Try this link for anything you ever wanted to know about cicadas.
http://www.cincinnati.com/freetime/cicadas/
Karen
Karen, I had never heard of the "infestation" before, but did go visit a friend in Pa., and the devistation was unbelievable.No, down here we are lulled by the sound of a few rustleing in the trees, and it adds to the "old south" sounds.Mike
Funny, I grew up in Pittsburgh and we didn't have them there. I had never heard of a cicada. But everyone in the Cincinnati area is familiar with them, that's for sure. There are literally billions around at the same time. Did you see that link I posted? It will give some idea of how crazed people get. Many try never to leave their houses while the cicadas are here. For some reason which I forget, they lasted much longer than the predicted 6 weeks the last time. Seems it was much of the summer. And then that stench!
Karen
Sounds like Alfread Hitchcock missed a great idea for a movie.I can't remember the year, but my friend is from beaver co. Pa., and there was damaged trees, like I have never seen, and believe me, I can reconize tree dammage from a distance, and I ask what stripped the trees, and he replyed cicadas, I sad no way, then told me about the invasion.
I would imagine in 2021, there might be more, because of multipuls, I can only imagine.There is a wasp, that burrows under ground, that feeds on the cicada, it will kill it, and fly it into its hole, I guess they would go wild up there.
Some of the old timmers, try to log the song of the cicada, and predict the first frost.I knew an old fellow who would never miss.Funny how different areas view things so different.

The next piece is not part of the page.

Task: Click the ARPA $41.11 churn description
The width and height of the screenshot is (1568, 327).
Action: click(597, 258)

Enjoyed the web page, and can understand your feelings.I would catch a fast polar bear north in 2021, if I lived there. Mike
Wow! Red eyed cicadas! Are you kidding me???? Our cicadas are kind of yellow/golden eyed, as are the parts of their legs that are red on your cicada. We must have a different species down here. Would also explain why we have them every year as compared to every 17 years. One got in the house last evening and roosted on top of the kitchen cabinets --- much to my cats' delight!!!! I crawled up there and got him to let go outside as I didn't want cicada body parts all over the house (little leg here, little leg there, oh my here's a wing).

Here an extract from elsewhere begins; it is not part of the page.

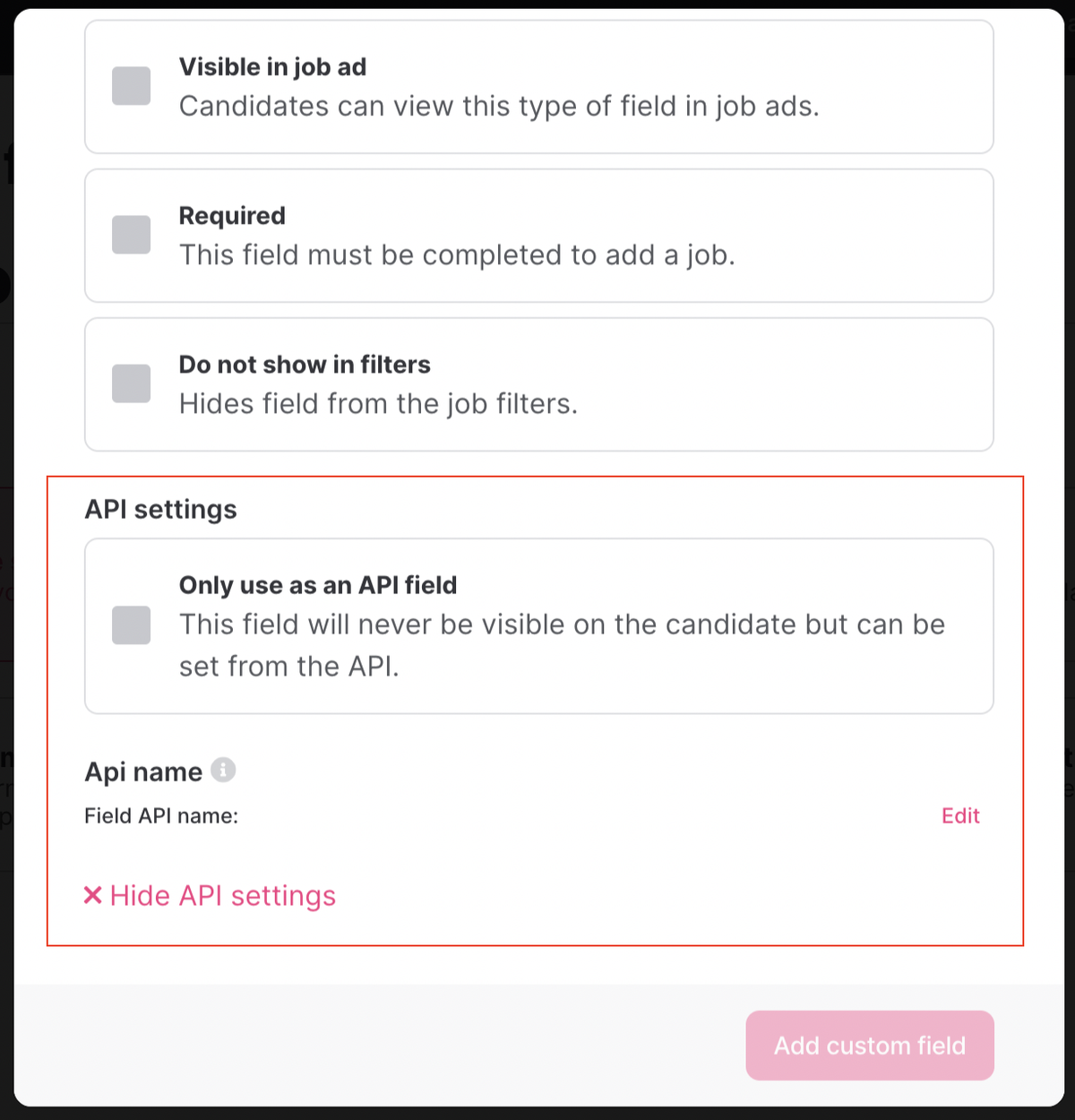
Task: Click the "Field API name:" text
Action: pyautogui.click(x=161, y=815)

Crista, maybe you do have a different species, becaust these take 17 yrs from egg to adult, and the adult only lives 4Mos.All through the east we have the same cicada, and they sound like a cricket in a bucket, with a microphone.LOUD.
There are annual Cicadas that come every year. Not the same brood as the 17 year ones.
Gita
I don't know what we had last year but the sound was deafening. You couldn't even visit with someone outside without yelling at them. If one got in the house when you opened the door the dogs made short work of it. They love them, never made them sick. They liked to chomp on them until they quit buzzing.

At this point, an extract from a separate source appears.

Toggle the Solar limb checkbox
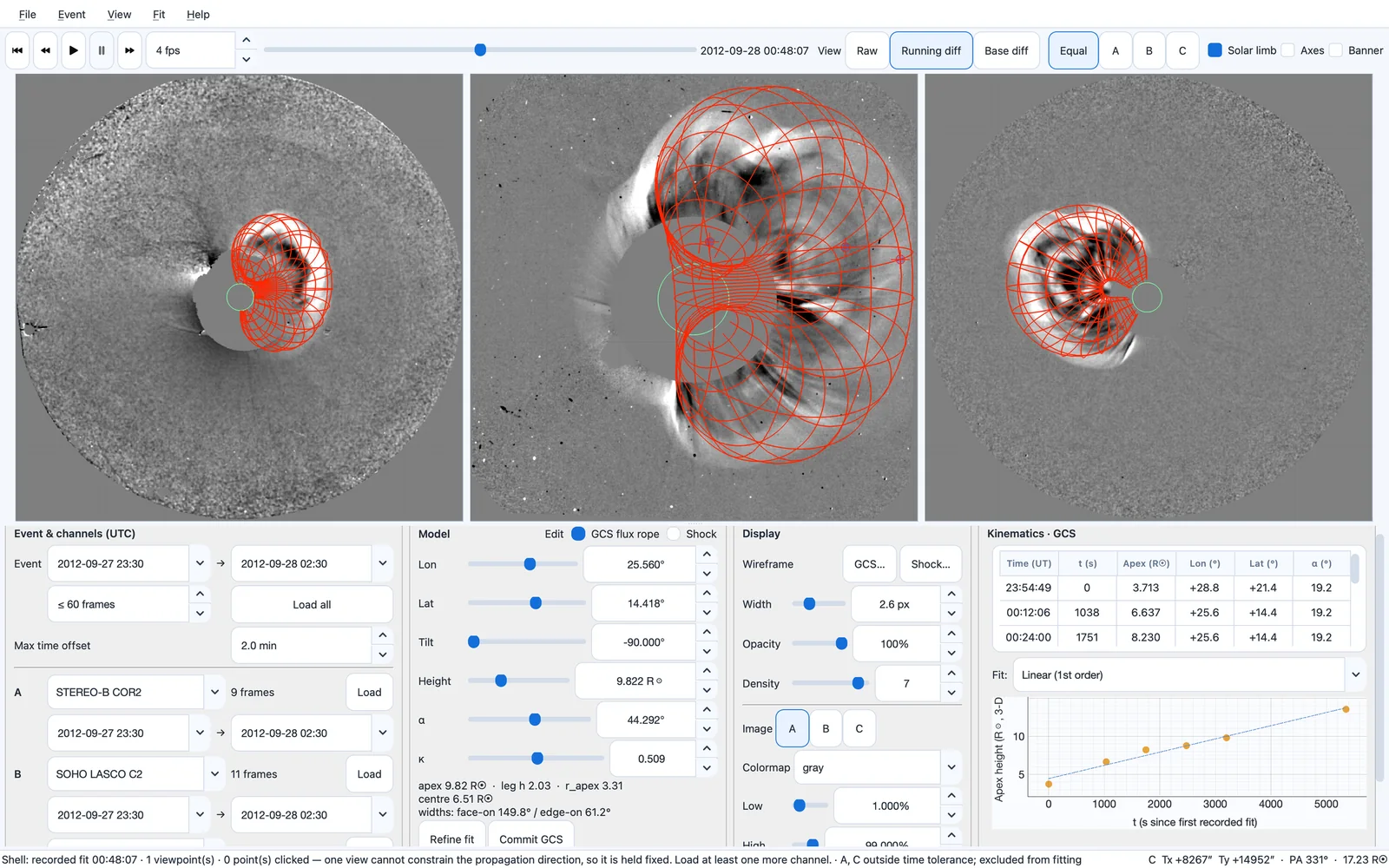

I noticed the other night that we only have a few now, not the hundreds we had last year. It's so much nicer outside now.
You're right, I think our species in Arizona is a completely different bug than what you have. The shells from their pupae are all over the place and like in Mount Vernon, the sound when they start up can be deafening. I don't know that the cicadas here have ever been in numbers to cause the plant damage you described. We have more of a problem with palo verde beetles causing tree damage. Unlike the cicada, the palo verde beetles eat into trees and you can start playing taps. On the other hand, they are no threat to humans -- just very intimidating to come across when you're not expecting one!!!